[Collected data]

━━━━━━━━━━━━━━━━━━━━

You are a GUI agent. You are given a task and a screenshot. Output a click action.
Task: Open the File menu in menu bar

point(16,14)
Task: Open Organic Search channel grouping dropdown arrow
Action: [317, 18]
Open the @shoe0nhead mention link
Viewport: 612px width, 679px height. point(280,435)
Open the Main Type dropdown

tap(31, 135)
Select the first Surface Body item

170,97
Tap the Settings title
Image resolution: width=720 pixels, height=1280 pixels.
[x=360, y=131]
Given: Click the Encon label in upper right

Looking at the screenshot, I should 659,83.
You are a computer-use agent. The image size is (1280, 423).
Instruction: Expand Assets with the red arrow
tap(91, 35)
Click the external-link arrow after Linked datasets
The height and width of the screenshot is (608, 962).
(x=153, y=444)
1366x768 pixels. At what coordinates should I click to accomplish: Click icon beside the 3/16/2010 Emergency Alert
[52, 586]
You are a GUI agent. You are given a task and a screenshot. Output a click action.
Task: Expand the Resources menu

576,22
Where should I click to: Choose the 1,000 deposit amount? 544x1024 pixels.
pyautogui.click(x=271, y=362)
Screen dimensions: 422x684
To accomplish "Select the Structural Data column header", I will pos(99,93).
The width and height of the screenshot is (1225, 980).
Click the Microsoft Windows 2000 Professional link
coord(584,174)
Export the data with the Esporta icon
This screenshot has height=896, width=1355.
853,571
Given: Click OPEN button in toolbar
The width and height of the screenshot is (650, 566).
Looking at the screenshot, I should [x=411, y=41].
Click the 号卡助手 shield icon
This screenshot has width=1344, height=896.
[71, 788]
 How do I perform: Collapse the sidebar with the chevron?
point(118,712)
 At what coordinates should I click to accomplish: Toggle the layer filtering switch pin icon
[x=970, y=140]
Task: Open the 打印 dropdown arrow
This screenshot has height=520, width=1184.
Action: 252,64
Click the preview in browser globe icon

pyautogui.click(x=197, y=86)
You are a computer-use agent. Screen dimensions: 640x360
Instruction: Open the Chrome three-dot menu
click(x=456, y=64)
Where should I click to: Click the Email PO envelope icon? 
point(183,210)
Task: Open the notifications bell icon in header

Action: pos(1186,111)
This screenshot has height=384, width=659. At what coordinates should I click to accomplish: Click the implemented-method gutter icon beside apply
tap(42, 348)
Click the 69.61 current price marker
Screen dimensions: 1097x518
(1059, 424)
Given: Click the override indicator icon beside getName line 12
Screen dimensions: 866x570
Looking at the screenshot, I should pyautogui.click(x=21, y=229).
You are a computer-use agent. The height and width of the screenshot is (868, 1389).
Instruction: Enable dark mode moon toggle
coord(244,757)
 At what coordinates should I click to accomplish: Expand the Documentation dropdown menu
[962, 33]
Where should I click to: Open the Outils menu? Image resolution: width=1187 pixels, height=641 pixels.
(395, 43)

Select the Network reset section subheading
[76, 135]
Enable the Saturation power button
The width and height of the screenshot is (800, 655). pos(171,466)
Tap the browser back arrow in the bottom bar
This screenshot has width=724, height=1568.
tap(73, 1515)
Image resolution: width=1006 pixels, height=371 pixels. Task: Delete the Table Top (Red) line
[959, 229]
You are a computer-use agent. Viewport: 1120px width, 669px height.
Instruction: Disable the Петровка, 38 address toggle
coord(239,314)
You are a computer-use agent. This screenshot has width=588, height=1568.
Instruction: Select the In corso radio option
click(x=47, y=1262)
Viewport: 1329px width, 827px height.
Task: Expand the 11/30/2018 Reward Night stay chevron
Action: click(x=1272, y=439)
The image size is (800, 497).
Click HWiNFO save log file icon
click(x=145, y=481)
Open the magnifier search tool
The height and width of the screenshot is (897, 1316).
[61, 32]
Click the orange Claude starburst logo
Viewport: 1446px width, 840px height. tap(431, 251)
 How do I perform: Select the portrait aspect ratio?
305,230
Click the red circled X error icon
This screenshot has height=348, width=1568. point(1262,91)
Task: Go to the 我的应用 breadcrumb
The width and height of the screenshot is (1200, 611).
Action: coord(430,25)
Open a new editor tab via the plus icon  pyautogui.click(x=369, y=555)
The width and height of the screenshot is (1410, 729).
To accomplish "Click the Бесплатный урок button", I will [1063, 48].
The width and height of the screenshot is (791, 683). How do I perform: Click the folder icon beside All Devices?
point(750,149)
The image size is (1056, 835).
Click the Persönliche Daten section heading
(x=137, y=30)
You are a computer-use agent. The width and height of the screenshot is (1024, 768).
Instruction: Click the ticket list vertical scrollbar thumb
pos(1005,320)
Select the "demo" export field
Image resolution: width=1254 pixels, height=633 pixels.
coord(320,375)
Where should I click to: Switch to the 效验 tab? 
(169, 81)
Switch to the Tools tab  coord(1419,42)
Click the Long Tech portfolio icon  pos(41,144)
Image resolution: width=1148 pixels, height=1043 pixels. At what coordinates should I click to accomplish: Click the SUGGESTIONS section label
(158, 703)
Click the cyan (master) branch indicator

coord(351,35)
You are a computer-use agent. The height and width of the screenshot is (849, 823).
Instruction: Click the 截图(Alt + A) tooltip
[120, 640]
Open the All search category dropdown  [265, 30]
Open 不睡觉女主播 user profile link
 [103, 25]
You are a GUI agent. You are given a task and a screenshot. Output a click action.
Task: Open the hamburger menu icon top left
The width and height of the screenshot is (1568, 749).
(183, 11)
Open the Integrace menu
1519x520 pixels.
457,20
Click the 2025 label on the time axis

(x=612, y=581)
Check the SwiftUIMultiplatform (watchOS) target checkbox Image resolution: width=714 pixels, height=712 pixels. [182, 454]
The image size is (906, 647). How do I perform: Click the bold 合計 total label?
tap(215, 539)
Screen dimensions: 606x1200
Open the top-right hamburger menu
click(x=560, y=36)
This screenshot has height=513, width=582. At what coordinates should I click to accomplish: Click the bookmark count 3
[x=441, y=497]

━━━━━━━━━━━━━━━━━━━━

▸ Work required
Pull out each record as written and restate it exactly.

▸ Reply to the exercise
You are a GUI agent. You are given a task and a screenshot. Output a click action.
Task: Open the File menu in menu bar

point(16,14)
Task: Open Organic Search channel grouping dropdown arrow
Action: [317, 18]
Open the @shoe0nhead mention link
Viewport: 612px width, 679px height. point(280,435)
Open the Main Type dropdown

tap(31, 135)
Select the first Surface Body item

170,97
Tap the Settings title
Image resolution: width=720 pixels, height=1280 pixels.
[x=360, y=131]
Given: Click the Encon label in upper right

Looking at the screenshot, I should 659,83.
You are a computer-use agent. The image size is (1280, 423).
Instruction: Expand Assets with the red arrow
tap(91, 35)
Click the external-link arrow after Linked datasets
The height and width of the screenshot is (608, 962).
(x=153, y=444)
1366x768 pixels. At what coordinates should I click to accomplish: Click icon beside the 3/16/2010 Emergency Alert
[52, 586]
You are a GUI agent. You are given a task and a screenshot. Output a click action.
Task: Expand the Resources menu

576,22
Where should I click to: Choose the 1,000 deposit amount? 544x1024 pixels.
pyautogui.click(x=271, y=362)
Screen dimensions: 422x684
To accomplish "Select the Structural Data column header", I will pos(99,93).
The width and height of the screenshot is (1225, 980).
Click the Microsoft Windows 2000 Professional link
coord(584,174)
Export the data with the Esporta icon
This screenshot has height=896, width=1355.
853,571
Given: Click OPEN button in toolbar
The width and height of the screenshot is (650, 566).
Looking at the screenshot, I should [x=411, y=41].
Click the 号卡助手 shield icon
This screenshot has width=1344, height=896.
[71, 788]
 How do I perform: Collapse the sidebar with the chevron?
point(118,712)
 At what coordinates should I click to accomplish: Toggle the layer filtering switch pin icon
[x=970, y=140]
Task: Open the 打印 dropdown arrow
This screenshot has height=520, width=1184.
Action: 252,64
Click the preview in browser globe icon

pyautogui.click(x=197, y=86)
You are a computer-use agent. Screen dimensions: 640x360
Instruction: Open the Chrome three-dot menu
click(x=456, y=64)
Where should I click to: Click the Email PO envelope icon? 
point(183,210)
Task: Open the notifications bell icon in header

Action: pos(1186,111)
This screenshot has height=384, width=659. At what coordinates should I click to accomplish: Click the implemented-method gutter icon beside apply
tap(42, 348)
Click the 69.61 current price marker
Screen dimensions: 1097x518
(1059, 424)
Given: Click the override indicator icon beside getName line 12
Screen dimensions: 866x570
Looking at the screenshot, I should pyautogui.click(x=21, y=229).
You are a computer-use agent. The height and width of the screenshot is (868, 1389).
Instruction: Enable dark mode moon toggle
coord(244,757)
 At what coordinates should I click to accomplish: Expand the Documentation dropdown menu
[962, 33]
Where should I click to: Open the Outils menu? Image resolution: width=1187 pixels, height=641 pixels.
(395, 43)

Select the Network reset section subheading
[76, 135]
Enable the Saturation power button
The width and height of the screenshot is (800, 655). pos(171,466)
Tap the browser back arrow in the bottom bar
This screenshot has width=724, height=1568.
tap(73, 1515)
Image resolution: width=1006 pixels, height=371 pixels. Task: Delete the Table Top (Red) line
[959, 229]
You are a computer-use agent. Viewport: 1120px width, 669px height.
Instruction: Disable the Петровка, 38 address toggle
coord(239,314)
You are a computer-use agent. This screenshot has width=588, height=1568.
Instruction: Select the In corso radio option
click(x=47, y=1262)
Viewport: 1329px width, 827px height.
Task: Expand the 11/30/2018 Reward Night stay chevron
Action: click(x=1272, y=439)
The image size is (800, 497).
Click HWiNFO save log file icon
click(x=145, y=481)
Open the magnifier search tool
The height and width of the screenshot is (897, 1316).
[61, 32]
Click the orange Claude starburst logo
Viewport: 1446px width, 840px height. tap(431, 251)
 How do I perform: Select the portrait aspect ratio?
305,230
Click the red circled X error icon
This screenshot has height=348, width=1568. point(1262,91)
Task: Go to the 我的应用 breadcrumb
The width and height of the screenshot is (1200, 611).
Action: coord(430,25)
Open a new editor tab via the plus icon  pyautogui.click(x=369, y=555)
The width and height of the screenshot is (1410, 729).
To accomplish "Click the Бесплатный урок button", I will [1063, 48].
The width and height of the screenshot is (791, 683). How do I perform: Click the folder icon beside All Devices?
point(750,149)
The image size is (1056, 835).
Click the Persönliche Daten section heading
(x=137, y=30)
You are a computer-use agent. The width and height of the screenshot is (1024, 768).
Instruction: Click the ticket list vertical scrollbar thumb
pos(1005,320)
Select the "demo" export field
Image resolution: width=1254 pixels, height=633 pixels.
coord(320,375)
Where should I click to: Switch to the 效验 tab? 
(169, 81)
Switch to the Tools tab  coord(1419,42)
Click the Long Tech portfolio icon  pos(41,144)
Image resolution: width=1148 pixels, height=1043 pixels. At what coordinates should I click to accomplish: Click the SUGGESTIONS section label
(158, 703)
Click the cyan (master) branch indicator

coord(351,35)
You are a computer-use agent. The height and width of the screenshot is (849, 823).
Instruction: Click the 截图(Alt + A) tooltip
[120, 640]
Open the All search category dropdown  [265, 30]
Open 不睡觉女主播 user profile link
 [103, 25]
You are a GUI agent. You are given a task and a screenshot. Output a click action.
Task: Open the hamburger menu icon top left
The width and height of the screenshot is (1568, 749).
(183, 11)
Open the Integrace menu
1519x520 pixels.
457,20
Click the 2025 label on the time axis

(x=612, y=581)
Check the SwiftUIMultiplatform (watchOS) target checkbox Image resolution: width=714 pixels, height=712 pixels. [182, 454]
The image size is (906, 647). How do I perform: Click the bold 合計 total label?
tap(215, 539)
Screen dimensions: 606x1200
Open the top-right hamburger menu
click(x=560, y=36)
This screenshot has height=513, width=582. At what coordinates should I click to accomplish: Click the bookmark count 3
[x=441, y=497]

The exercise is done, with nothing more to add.